A ideia de que um objeto tão estudado ainda guarda surpresas genuínas é, por si só, uma informação valiosa. O Caranguejo tem sido observado por praticamente todos os observatórios importantes já construídos, em praticamente todos os comprimentos de onda acessíveis à tecnologia humana. Que um novo conjunto de imagens possa revelar estruturas não notadas por décadas de investigação reforça uma lição que a astronomia ensina repetidamente: ver não é o mesmo que observar, e observar não é o mesmo que compreender. A combinação específica de filtros, escalas, cores e contexto cinemático é que faz certas estruturas saltarem do fundo. Mude uma variável, e o que era invisível se materializa.

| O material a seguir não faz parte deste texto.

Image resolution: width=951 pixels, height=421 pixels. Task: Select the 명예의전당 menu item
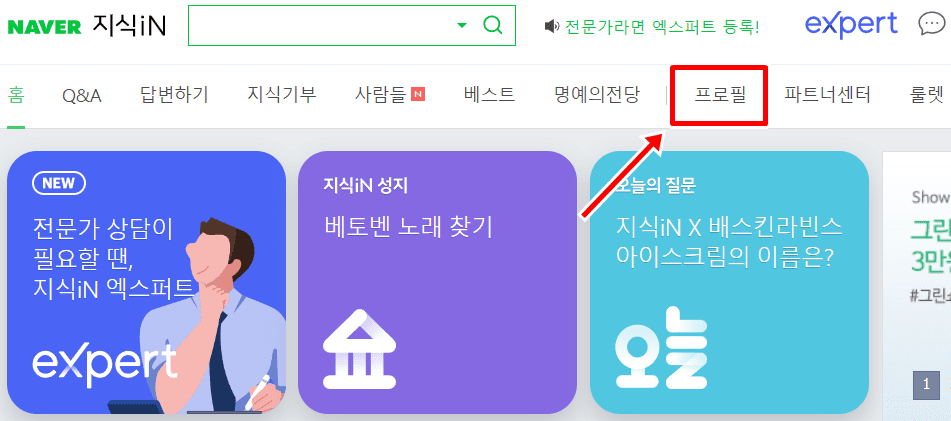coord(597,95)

O Hubble, que completou sua terceira década em órbita e cujo futuro operacional é tema de discussão constante na comunidade astronômica, mostra com este programa que ainda possui capacidades únicas. A resolução angular estável e previsível no óptico, a possibilidade de usar filtros estreitos que isolam íons individuais, e a base de dados comparativa que se acumulou ao longo de décadas fazem do Hubble uma ferramenta insubstituível para este tipo de ciência. O Webb enxerga mais longe no infravermelho e com sensibilidade superior, mas é no casamento entre os dois que a física do Caranguejo se revela em toda a sua complexidade. A equipe de Blair demonstrou isso de forma concreta ao colocar lado a lado as imagens dos dois telescópios para as mesmas regiões, mostrando que cada íon conta uma parte diferente da história, e que a história completa emerge apenas quando essas partes são reunidas.
Nos próximos anos, os dados apresentados neste trabalho servirão como a referência óptica de alta resolução para qualquer comparação multicomprimento de onda envolvendo a Nebulosa do Caranguejo. Com os dados cinemáticos tridimensionais do SITELLE em mãos, será possível modelar filamentos individuais com um nível de detalhe que era impraticável com as informações anteriores. A combinação de posição, velocidade, estrutura de ionização e distribuição de poeira, filamento por filamento, abre caminho para testes rigorosos de modelos de fotoionização e de formação de poeira em ejecta de supernovas. E os dois agrupamentos simétricos recém-descobertos representam um quebra-cabeça adicional que pode conter pistas sobre a história do pulsar ou sobre a dinâmica tridimensional da explosão original.
Há algo profundamente satisfatório em saber que um remanescente de supernova observado por astrônomos chineses há 970 anos continua revelando novidades para astrônomos equipados com os melhores telescópios que a espécie humana já construiu. A Nebulosa do Caranguejo não é um retrato estático de uma catástrofe distante. É um sistema vivo, no sentido astrofísico do termo: alimentado pelo pulsar em seu centro, moldado pela interação entre partículas relativísticas e gás ejetado, marcado pela formação de poeira no mesmo ambiente hostil que deveria destruí-la. Cada vez que apontamos um instrumento novo ou revisitamos o objeto com olhos renovados, o Caranguejo responde com algo que não esperávamos. E isso, mais do que qualquer número ou medição, é o que faz uma nebulosa de quase mil anos permanecer jovem.